How young is too young for the backcountry?

This past weekend, I took the kids camping- one aged seven and a half, one aged twenty-one months. We stayed in a private "front-country" campground, with full-service bathrooms, fresh water, et cetera, but in close proximity to Shenandoah National Park and the Blue Ridge Parkway (mere minutes from both). Even with all those lovely amenities, though, it was certainly an ordeal. Trying to wrangle two kids at home can be hard enough, but out camping brings it's own set of unique joys that can quickly turn even the nicest and most understanding parent into a gibbering mess. But, all things considered, the trip went very well, and we had a great time. We didn't get to do some of the hiking and wilderness exploring I wanted to, though, but that's the sort of thing you have to expect when you go anywhere with kids of a certain age.
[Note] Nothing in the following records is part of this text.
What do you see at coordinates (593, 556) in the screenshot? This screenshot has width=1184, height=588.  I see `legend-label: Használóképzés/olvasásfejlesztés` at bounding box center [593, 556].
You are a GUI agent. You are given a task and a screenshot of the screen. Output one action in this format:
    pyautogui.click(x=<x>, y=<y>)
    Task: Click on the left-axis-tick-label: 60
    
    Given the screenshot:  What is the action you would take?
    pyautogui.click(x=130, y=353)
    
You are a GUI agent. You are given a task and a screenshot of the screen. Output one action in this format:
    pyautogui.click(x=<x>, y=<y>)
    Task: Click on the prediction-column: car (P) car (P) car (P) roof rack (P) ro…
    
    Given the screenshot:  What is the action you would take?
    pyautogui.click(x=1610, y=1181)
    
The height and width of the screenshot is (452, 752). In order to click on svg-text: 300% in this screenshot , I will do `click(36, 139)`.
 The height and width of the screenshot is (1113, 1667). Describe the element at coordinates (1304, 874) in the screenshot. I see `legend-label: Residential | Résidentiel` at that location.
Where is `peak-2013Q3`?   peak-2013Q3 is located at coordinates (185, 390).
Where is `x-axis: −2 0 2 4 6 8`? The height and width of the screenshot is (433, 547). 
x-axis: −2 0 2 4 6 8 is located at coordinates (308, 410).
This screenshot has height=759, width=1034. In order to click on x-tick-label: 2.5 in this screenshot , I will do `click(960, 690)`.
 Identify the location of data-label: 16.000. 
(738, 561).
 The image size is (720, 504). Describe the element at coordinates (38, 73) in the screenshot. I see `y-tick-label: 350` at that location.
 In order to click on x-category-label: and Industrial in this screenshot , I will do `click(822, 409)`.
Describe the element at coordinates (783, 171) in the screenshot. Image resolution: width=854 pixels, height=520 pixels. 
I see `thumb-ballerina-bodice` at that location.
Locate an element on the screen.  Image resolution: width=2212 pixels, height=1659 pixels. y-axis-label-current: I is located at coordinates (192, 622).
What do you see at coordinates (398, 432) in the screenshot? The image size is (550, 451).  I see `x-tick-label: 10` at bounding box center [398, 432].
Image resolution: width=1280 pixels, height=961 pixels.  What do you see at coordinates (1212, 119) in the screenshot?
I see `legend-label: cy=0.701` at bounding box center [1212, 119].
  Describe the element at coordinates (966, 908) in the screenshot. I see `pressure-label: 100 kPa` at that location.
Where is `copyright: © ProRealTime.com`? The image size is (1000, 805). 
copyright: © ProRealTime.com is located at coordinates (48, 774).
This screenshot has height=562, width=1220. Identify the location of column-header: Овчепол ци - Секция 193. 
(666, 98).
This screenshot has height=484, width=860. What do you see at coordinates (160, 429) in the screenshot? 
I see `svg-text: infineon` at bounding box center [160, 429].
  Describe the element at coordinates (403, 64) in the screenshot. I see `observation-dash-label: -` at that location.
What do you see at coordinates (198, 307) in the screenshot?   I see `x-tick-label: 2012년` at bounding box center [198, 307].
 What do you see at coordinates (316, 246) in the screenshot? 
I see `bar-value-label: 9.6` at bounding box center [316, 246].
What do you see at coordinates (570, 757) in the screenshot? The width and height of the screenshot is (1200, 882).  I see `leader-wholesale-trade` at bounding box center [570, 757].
So where's the sweet spot, in age versus itinerary, in what you do with your kids at what ages?

Well, that's a hard question to answer, as there are almost an infinite number of variables at play there. My almost second-grader wants to hike the Gunsight Pass in Glacier National Park. Can she do it? Probably, but it'll take everything she has, I'd imagine. Can I bring her brother? No way in h-e-double hockey sticks. There are some hardcore folks out there that WILL do stuff like that, or attempt to, but I think you really have to be realistic about those sorts of things and say, no. Unless you are particularly hardcore, that's just setting yourself up for failure.

Now, that being said, that doesn't mean you have to never venture outdoors with your kids until they're big enough to do so, you just have to do it in manageable, bite-sized chunks that they can have fun with and appreciate. You can do what we did, and stay in the front-country somewhere, and use that as a base to explore out. If things go wrong, or kids get tired, or something happens, you have an easy base nearby with all your stuff in order to manage it. It can't be far, because lots of times, you'll end up like the gentleman in the picture to the left- carrying the kids instead of a pack (great tips for doing just that, in fact, at Colorado Mountain Mom),

You won't be able to do that wicked backcountry stretch right now, but hey, that's okay. Really, it is. I know that a lot of this seems like common sense, but, unfortunately, it seems like common sense is an uncommon virtue these days. Backcountry trips can be a lot harder than they seem, which is why you need to undertake the right preparation for 'em. You don't have to be scared by it, just do it in manageable chunks like this, and you'll be able to get your kids started and ease them into getting outside, experiencing camping and the outdoors, before taking the big step and hitting the backcountry in full.